### Trecho do texto
+--

Além de um golpe à democracia, o PL da Escola Sem Partido é uma tentativa de mordaça

Imagine uma escola sem debates políticos, sem movimento estudantil, sem análise histórica, pluralidade de ideias, questionamentos e críticas dos estudantes. Para muitos, isto passaria tranquilamente como um relato da ditadura militar, mas a exemplificação é ponto defendido por partidos conservadores da política brasileira e vem ganhando força nas câmaras municipais ao redor do Brasil, no Congresso Nacional e na Câmara Legislativa do Distrito Federal.
Desde a formulação do Projeto de Lei nº 867/2015 pelo deputado federal Izalci Lucas (PSDB-DF), a proposta que institui a chamada Escola Sem Partido se espalha pelo País com o objetivo de coibir o que seus autores chamam de processo de ideologização dentro de sala de aula. A proposta pretende “enquadrar” professores(as) que “doutrinem” ideologicamente os estudantes e até mesmo prender estes educadores em caso de descumprimento da proposta, que passou a ser chamada ao redor do Brasil de PL da Mordaça.  O apelido não foge em nada ao seu sentido, já que a proposta é claramente uma medida de mordaça e censura àqueles que tem, entre suas obrigações, abordar e ensinar ideologias políticas, sociais, históricas e culturais nas salas de aula.
Desde a fundação de Brasília, os(as) professores(as) e orientadores(as) educacionais se caracterizaram pelo seu compromisso com uma educação democrática, inclusiva e de qualidade no Distrito Federal, pontos que colocaram a Capital Federal como referência na educação pública em todo o país. Travestida de uma medida que visa única e exclusivamente o fim das análises progressistas na grade curricular e em materiais didáticos, o PL da Mordaça é, na verdade, mais uma tentativa de cercear a democracia e acabar com o debate nas escolas, fator que constrói diretamente a consciência crítica e política do estudante.
A primeira iniciativa para instituir a Escola sem Partido partiu do Legislativo fluminense, com um projeto de lei do deputado estadual Flávio Bolsonaro, filho do deputado federal Jair Bolsonaro. O texto do PL nº 2.974/2014 proíbe a ideologização partidária na grade curricular e em materiais didáticos. O exemplo mais radical é o PL nº 1.411/2014, do deputado federal Rogério Marinho (PSDB-RN), que prevê até pena de prisão para o(a) professor(a) acusado de “assédio ideológico”.

+--

### Tarefa a cumprir
Devolva, sem mudar nada, tudo o que vai de "Além de um golpe" até "do Distrito Federal." no texto sobre a Escola Sem Partido. Não é preciso consultar as entradas.

### Registros para localizar itens exibidos
+--

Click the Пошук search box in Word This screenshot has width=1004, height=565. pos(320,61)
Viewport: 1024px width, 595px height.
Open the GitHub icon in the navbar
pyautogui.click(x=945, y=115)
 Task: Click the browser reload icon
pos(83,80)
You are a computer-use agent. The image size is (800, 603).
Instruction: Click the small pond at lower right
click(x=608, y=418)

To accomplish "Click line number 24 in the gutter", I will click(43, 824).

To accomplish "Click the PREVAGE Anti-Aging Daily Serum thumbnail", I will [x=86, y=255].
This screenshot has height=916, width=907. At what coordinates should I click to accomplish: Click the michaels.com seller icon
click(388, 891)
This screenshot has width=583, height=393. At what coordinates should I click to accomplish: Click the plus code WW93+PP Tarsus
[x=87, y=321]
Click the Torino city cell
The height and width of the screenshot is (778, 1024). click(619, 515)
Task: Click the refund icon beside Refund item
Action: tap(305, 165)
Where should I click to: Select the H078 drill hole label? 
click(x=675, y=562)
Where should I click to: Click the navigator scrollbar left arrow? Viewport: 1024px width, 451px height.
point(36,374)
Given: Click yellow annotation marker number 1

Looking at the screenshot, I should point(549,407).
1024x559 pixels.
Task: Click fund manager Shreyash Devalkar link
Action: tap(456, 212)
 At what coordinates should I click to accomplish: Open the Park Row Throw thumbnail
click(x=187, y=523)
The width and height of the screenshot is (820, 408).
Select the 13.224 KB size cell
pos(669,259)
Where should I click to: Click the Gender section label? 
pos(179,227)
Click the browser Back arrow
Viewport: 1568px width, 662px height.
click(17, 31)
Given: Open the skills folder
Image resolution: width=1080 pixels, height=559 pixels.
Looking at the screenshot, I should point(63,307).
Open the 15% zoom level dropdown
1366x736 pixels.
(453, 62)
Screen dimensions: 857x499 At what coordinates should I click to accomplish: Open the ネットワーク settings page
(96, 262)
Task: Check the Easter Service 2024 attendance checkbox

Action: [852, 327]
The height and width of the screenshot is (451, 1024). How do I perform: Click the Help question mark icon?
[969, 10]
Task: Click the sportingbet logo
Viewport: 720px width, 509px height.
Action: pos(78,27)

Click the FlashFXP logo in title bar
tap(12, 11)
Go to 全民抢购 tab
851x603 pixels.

+--

### Resposta
Além de um golpe à democracia, o PL da Escola Sem Partido é uma tentativa de mordaça

Imagine uma escola sem debates políticos, sem movimento estudantil, sem análise histórica, pluralidade de ideias, questionamentos e críticas dos estudantes. Para muitos, isto passaria tranquilamente como um relato da ditadura militar, mas a exemplificação é ponto defendido por partidos conservadores da política brasileira e vem ganhando força nas câmaras municipais ao redor do Brasil, no Congresso Nacional e na Câmara Legislativa do Distrito Federal.